The vizier, on the contrary, felt deep pity for the wretched Armenians,
and indignation against the priest who had betrayed them. He put the
accuser into a room which adjoined the court, and sent for the Armenian
bishop to ask what confession really was, and what punishment was deserved by
a priest who betrayed it, and what was the fate of those whose crimes
were made known in this fashion. The bishop replied that the secrets
of confession are inviolable, that Christians burn the priest who
reveals them, and absolve those whom he accuses, because the avowal made by
the guilty to the priest is proscribed by the Christian religion, on pain
of eternal damnation. The vizier, satisfied with the answer, took
the bishop into another room, and summoned the accused to declare all
the circumstances: the poor wretches, half dead, fell at the vizier’s
feet. The woman spoke, explaining that the necessity of defending life
and honour had driven them to take up arms to kill their enemy. She
added that God alone had witnessed their crime, and it would still be
unknown had not the law of the same God compelled them to confide it to the
ear of one of His ministers for their forgiveness. Now the
priest’s insatiable avarice had ruined them first and then denounced them.
The vizier made them go into a third room, and ordered the
treacherous priest to be confronted with the bishop, making him again
rehearse the penalties incurred by those who betray confessions. Then,
applying this to the guilty priest, he condemned him to be burnt alive in a
public place;—in anticipation, said he, of burning in hell, where he
would assuredly receive the punishment of his infidelity and crimes.
The sentence was executed without delay.
In spite of the effect which
the advocate intended to produce by these three cases, either the judges
rejected them, or perhaps they thought the other evidence without the
confession was enough, and it was soon clear to everyone, by the way the
trial went forward, that the marquise would be condemned. Indeed, before
sentence was pronounced, on the morning of July 16th, 1676, she saw M. Pirot,
doctor of the Sorbonne, come into her prison, sent by the chief president.
This worthy magistrate, foreseeing the issue, and feeling that one so guilty
should not be left till the last moment, had sent the good priest. The
latter, although he had objected that the Conciergerie had its own
two chaplains, and added that he was too feeble to undertake such a
task, being unable even to see another man bled without feeling ill,
accepted the painful mission, the president having so strongly urged it, on
the ground that in this case he needed a man who could be entirely
trusted. The president, in fact, declared that, accustomed as he was to
dealing with criminals, the strength of the marquise amazed him. The day
before he summoned M. Pirot, he had worked at the trial from morning to
night, and for thirteen hours the accused had been confronted with
Briancourt, one of the chief witnesses against her. On that very day, there
had been five hours more, and she had borne it all, showing as much
respect towards her judges as haughtiness towards the witness, reproaching
him as a miserable valet, given to drink, and protesting that as he had
been dismissed for his misdemeanours, his testimony against her ought to
go for nothing. So the chief president felt no hope of breaking
her inflexible spirit, except by the agency of a minister of religion;
for it was not enough to put her to death, the poisons must perish with
her, or else society would gain nothing. The doctor Pirot came to
the marquise with a letter from her sister, who, as we know, was a
nun bearing the name of Sister Marie at the convent Saint-Jacques.

• _Raw data_

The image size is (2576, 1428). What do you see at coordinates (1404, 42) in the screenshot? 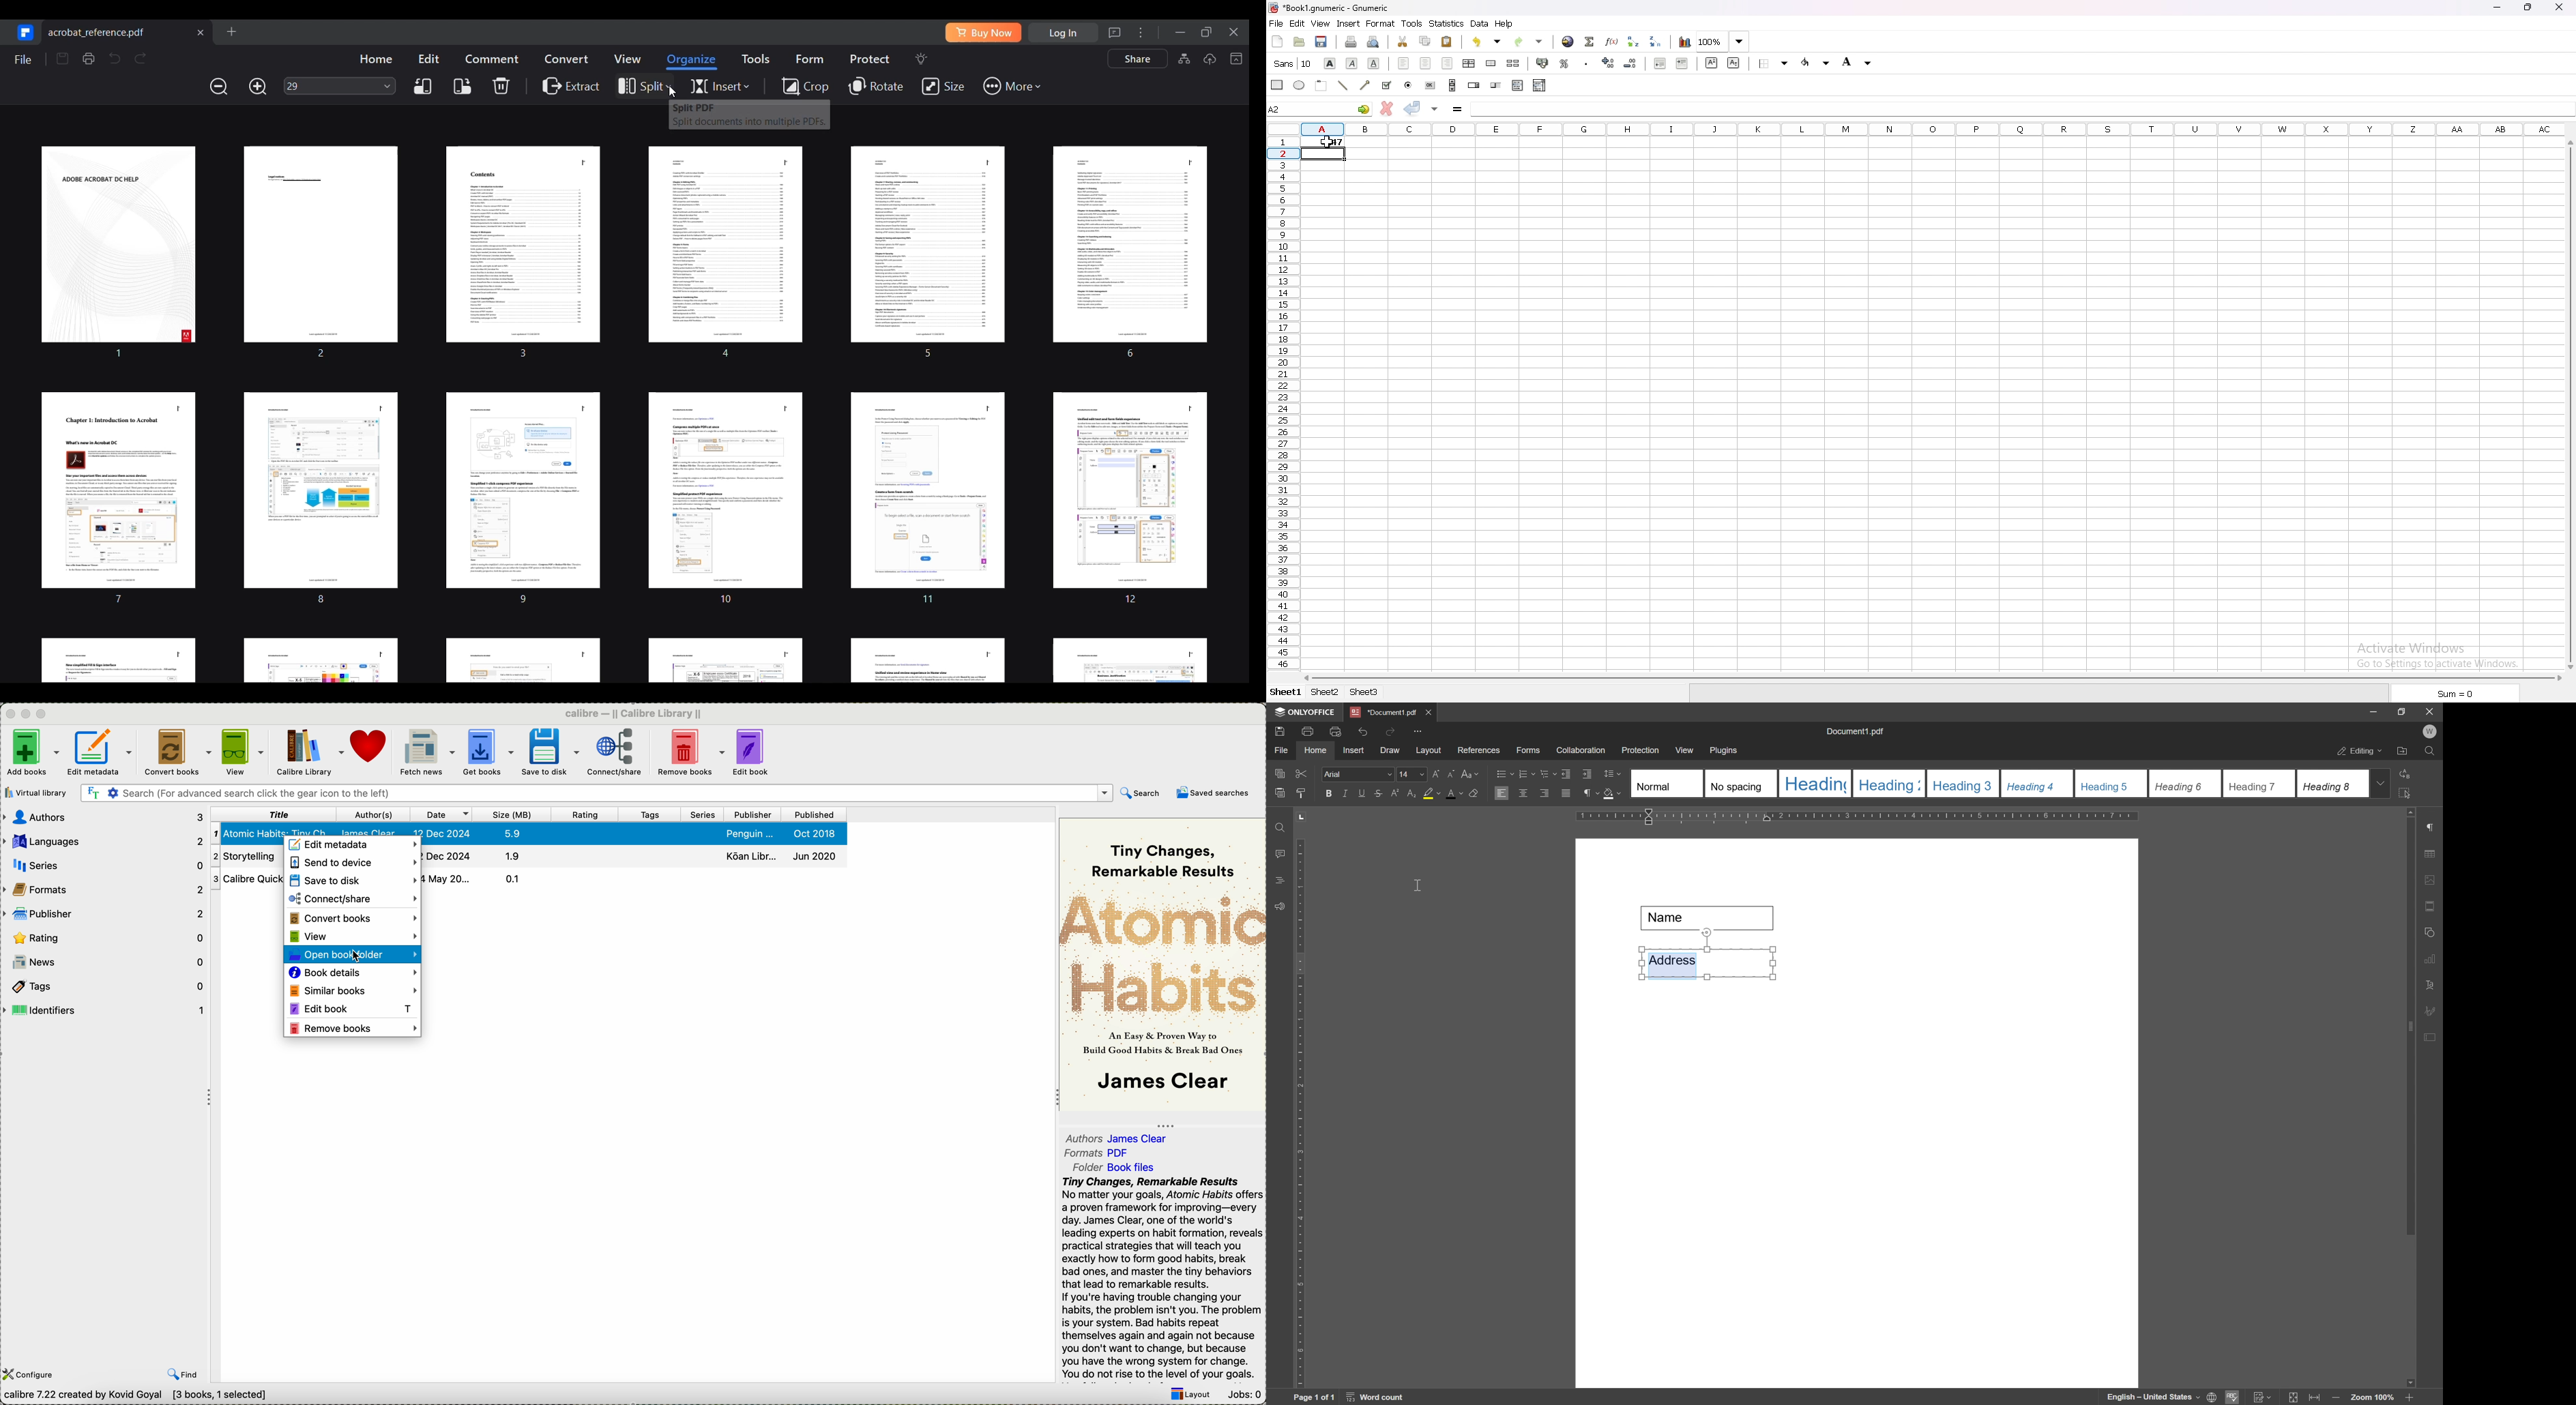
I see `cut` at bounding box center [1404, 42]. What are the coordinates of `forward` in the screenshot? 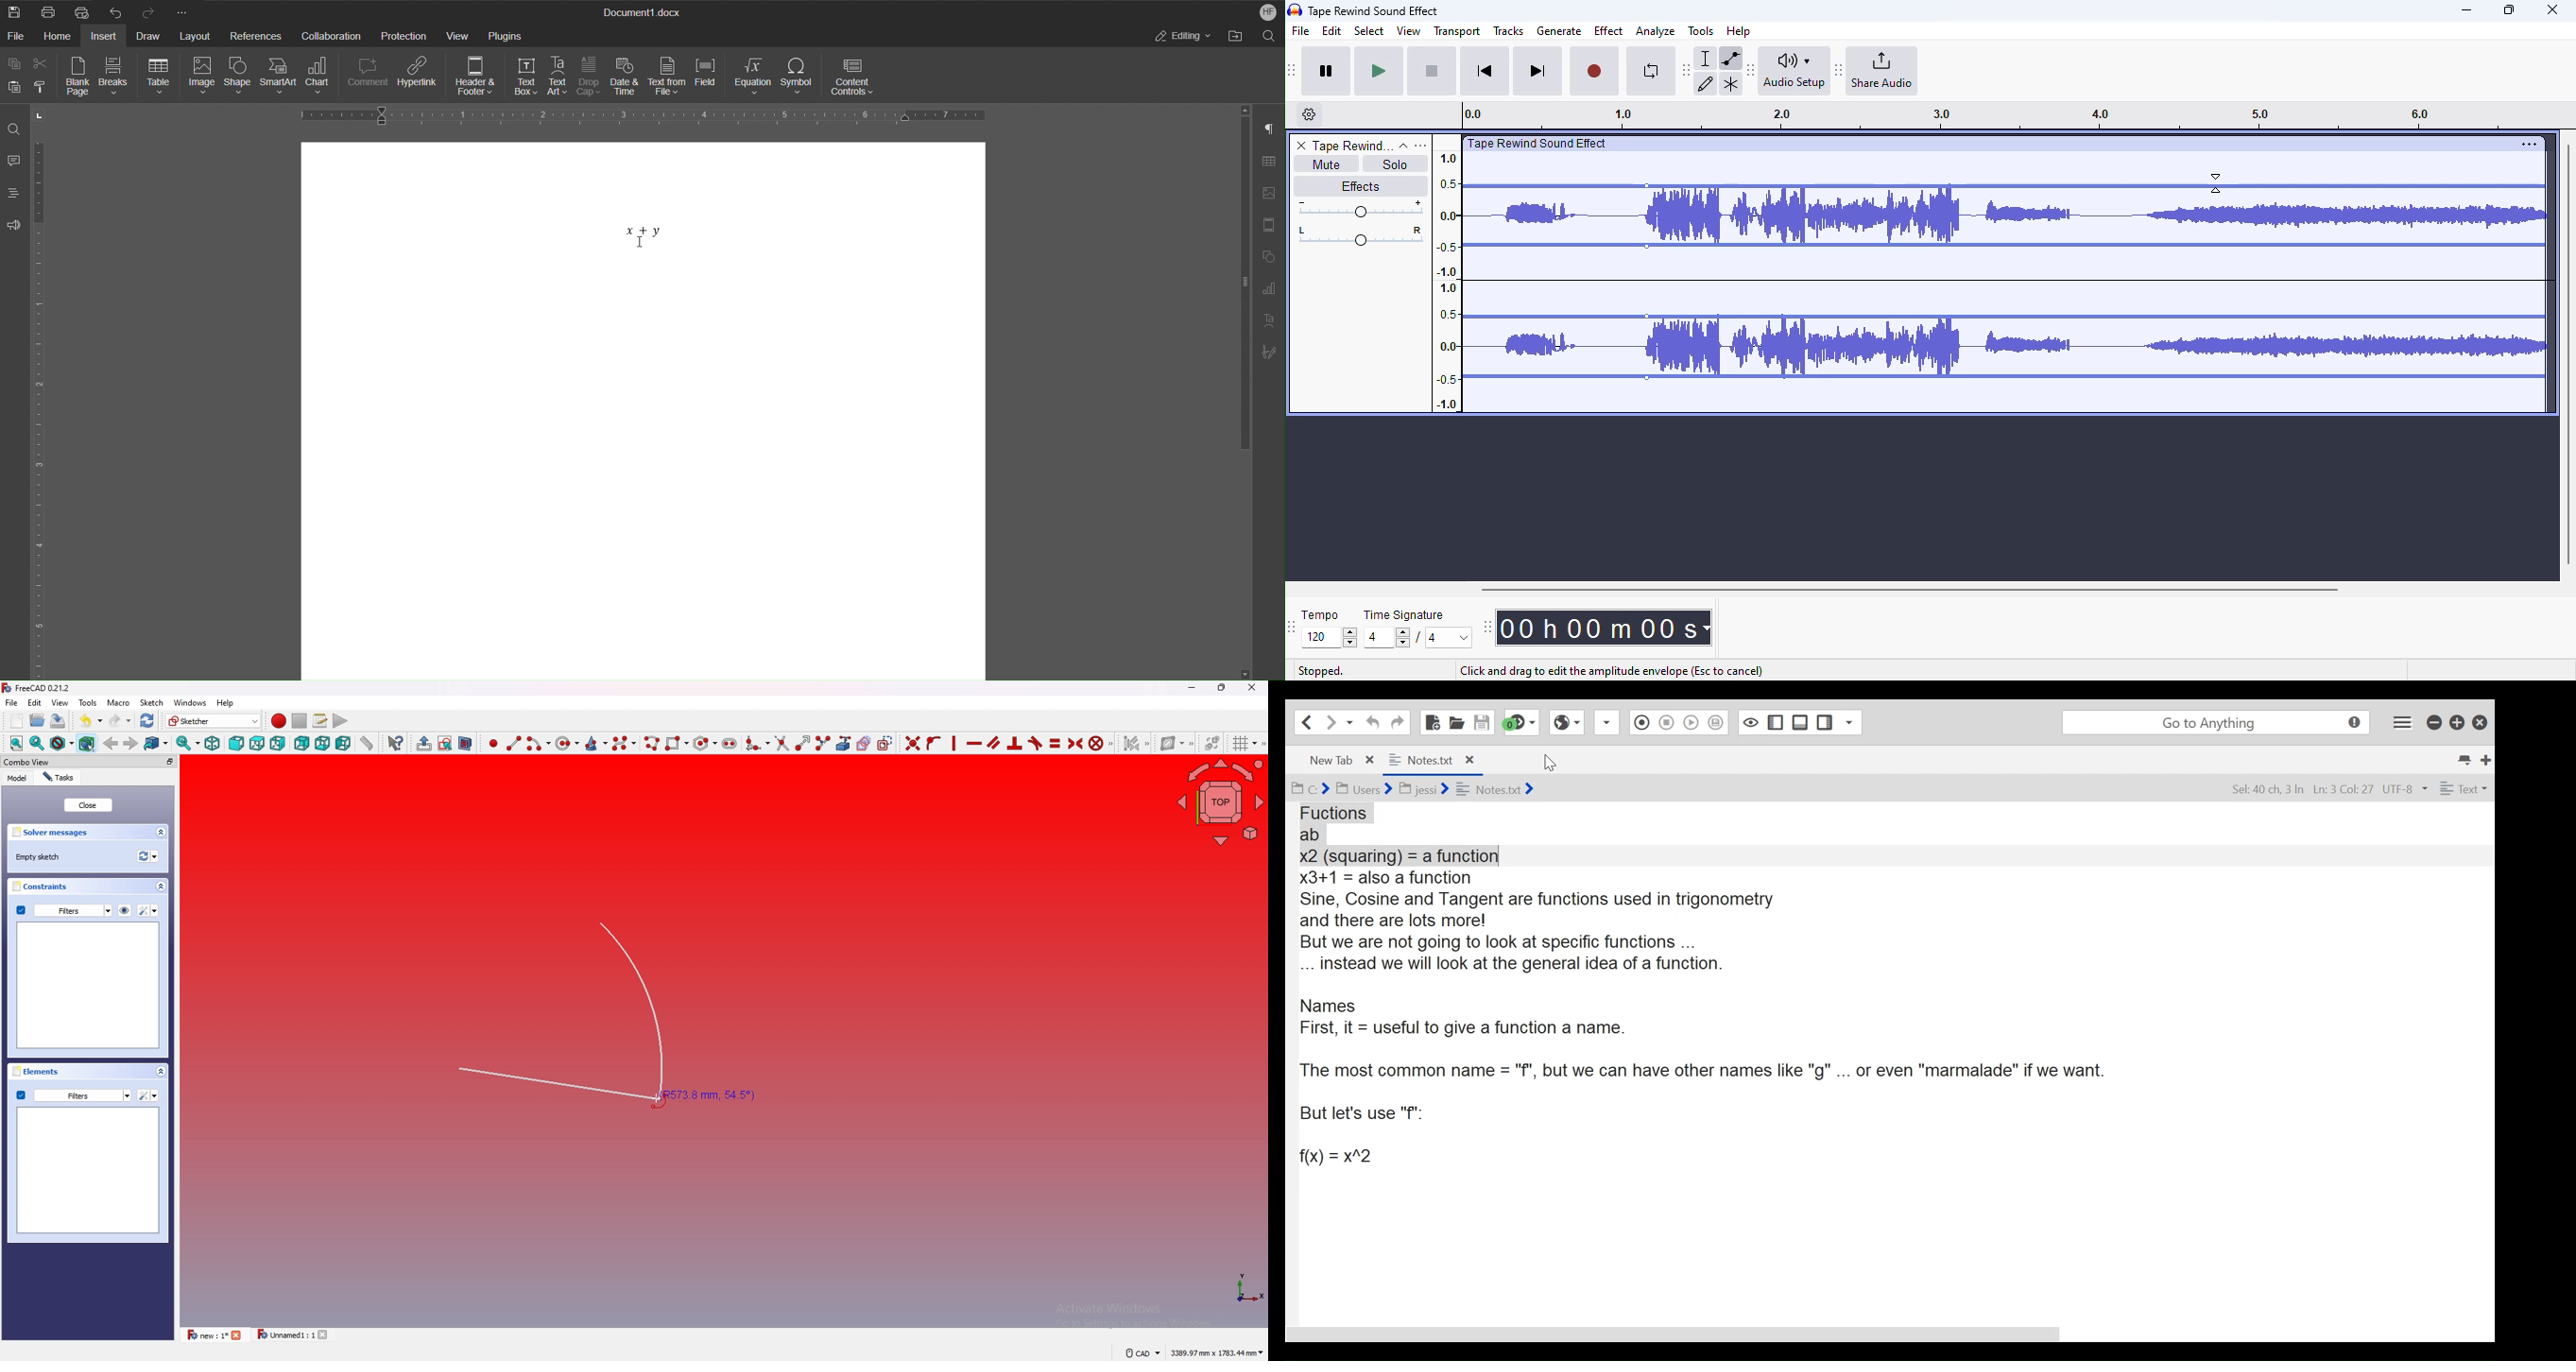 It's located at (131, 743).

• _Requests_
1. Can you write out the passage on the marquise's trial, starting at "The vizier made" and ending at "infidelity and crimes."?
2. According to the passage on the marquise's trial, for how many hours was the accused confronted with Briancourt on the day before the president summoned M. Pirot?
None of the data is required here.

• _The answers_
1.
The vizier made them go into a third room, and ordered the
treacherous priest to be confronted with the bishop, making him again
rehearse the penalties incurred by those who betray confessions. Then,
applying this to the guilty priest, he condemned him to be burnt alive in a
public place;—in anticipation, said he, of burning in hell, where he
would assuredly receive the punishment of his infidelity and crimes.

2. Thirteen hours.